Dona Rosas Familie ist nur ein Beispiel: Ihr Sohn Antonio bewirtet in New York Mexicaner, die am Hudson Fußball spielen, ihre Tochter Aurora betreibt in Puebla ein Hotel - für Arbeitsmigranten auf Heimaturlaub. Mit über 80 Jahren pendelt Dona Rosa zwischen den Welten, um ihren Kindern unter die Arme zu greifen. Heute erstrecken sich familiäre Netzwerke oft über nationale Grenzen hinweg, wir müssen das Verhältnis von sozialen und geographischen Räumen überdenken. Dazu leistet Ludger Pries' materialreiche Studie einen wichtigen Beitrag. Sie bietet einen Überblick über ein Forschungsparadigma, das in der akademischen und der politischen Debatte rasant an Bedeutung gewinnt: Transnationalisierung.
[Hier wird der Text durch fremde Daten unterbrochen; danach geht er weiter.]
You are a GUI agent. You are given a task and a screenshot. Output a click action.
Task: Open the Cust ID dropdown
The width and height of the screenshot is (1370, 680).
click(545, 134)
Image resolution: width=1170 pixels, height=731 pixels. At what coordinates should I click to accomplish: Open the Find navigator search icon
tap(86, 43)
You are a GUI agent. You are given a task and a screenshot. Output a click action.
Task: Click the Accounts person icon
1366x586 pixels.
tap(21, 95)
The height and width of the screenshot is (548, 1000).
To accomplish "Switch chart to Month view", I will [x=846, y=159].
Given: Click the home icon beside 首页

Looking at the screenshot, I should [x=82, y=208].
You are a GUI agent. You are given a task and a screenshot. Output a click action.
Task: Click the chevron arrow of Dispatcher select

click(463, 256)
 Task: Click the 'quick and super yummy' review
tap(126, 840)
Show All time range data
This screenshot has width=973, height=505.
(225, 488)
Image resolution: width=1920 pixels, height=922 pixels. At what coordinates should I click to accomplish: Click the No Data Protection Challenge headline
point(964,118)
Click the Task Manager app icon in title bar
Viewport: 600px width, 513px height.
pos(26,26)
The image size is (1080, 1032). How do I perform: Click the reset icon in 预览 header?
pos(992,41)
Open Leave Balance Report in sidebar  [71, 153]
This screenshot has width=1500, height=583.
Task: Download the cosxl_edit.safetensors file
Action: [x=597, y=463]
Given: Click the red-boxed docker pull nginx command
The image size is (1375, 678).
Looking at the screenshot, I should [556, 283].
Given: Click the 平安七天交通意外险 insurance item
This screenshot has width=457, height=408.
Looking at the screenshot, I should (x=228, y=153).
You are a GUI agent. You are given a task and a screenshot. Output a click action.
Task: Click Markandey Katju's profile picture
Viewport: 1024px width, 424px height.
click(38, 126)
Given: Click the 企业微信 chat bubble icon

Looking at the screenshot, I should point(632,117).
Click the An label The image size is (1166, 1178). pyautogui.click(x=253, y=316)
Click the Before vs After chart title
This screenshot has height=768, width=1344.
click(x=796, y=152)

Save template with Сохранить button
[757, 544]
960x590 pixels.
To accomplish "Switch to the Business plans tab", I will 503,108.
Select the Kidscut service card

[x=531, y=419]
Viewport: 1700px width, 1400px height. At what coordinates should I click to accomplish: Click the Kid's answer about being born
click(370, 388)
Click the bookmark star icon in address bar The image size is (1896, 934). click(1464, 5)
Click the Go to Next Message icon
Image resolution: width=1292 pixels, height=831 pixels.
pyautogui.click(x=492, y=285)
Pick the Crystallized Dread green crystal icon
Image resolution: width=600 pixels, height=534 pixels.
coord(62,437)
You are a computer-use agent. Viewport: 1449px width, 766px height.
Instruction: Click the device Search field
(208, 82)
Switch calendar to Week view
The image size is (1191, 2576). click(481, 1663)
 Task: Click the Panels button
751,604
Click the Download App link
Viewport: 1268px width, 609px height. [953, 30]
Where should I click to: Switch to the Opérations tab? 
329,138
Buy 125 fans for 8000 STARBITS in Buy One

Anders als in der Diskussion um die Globalisierung geht es dabei weniger um abstrakte Phänomene wie Kapitalströme und Umweltrisiken als um die unzähligen Entscheidungen individueller Akteure, die uns zwingen, unsere mentalen Landkarten zu Beginn des 21. Jahrhunderts neu zu zeichnen.
Rezensionsnotiz zu
Frankfurter Rundschau, 25.07.2008
Für Heiner Dürr liegt die Bedeutung dieses "Referenzwerks" von Ludger Pries gerade in seiner Offenheit. Dass Pries bei dem Versuch einer Differenzierug von Internationalisierungsprozessen mittels umfassender raumtheoretischer Überlegungen Fragen aufwirft, theoretische Ungenauigkeiten und Herausforderungen bezeichnet, statt Lösungen anbietet, macht für Dürr Sinn. Dürr sieht die Forschung, aber auch alltägliche Diskurse über die globale Entwicklung hierdurch bereichert. Wenn dem Autor beim Aufzeigen von Internationalisierungsprozessen mitunter sein eigenes Konzept der Transnationalisierung verschwimmt, das er dem ungenauen Begriff Globalisierung entgegenzusetzen versucht, bestätigt das dem Rezensenten nicht zuletzt die Dringlichkeit einer Studie wie der vorliegenden.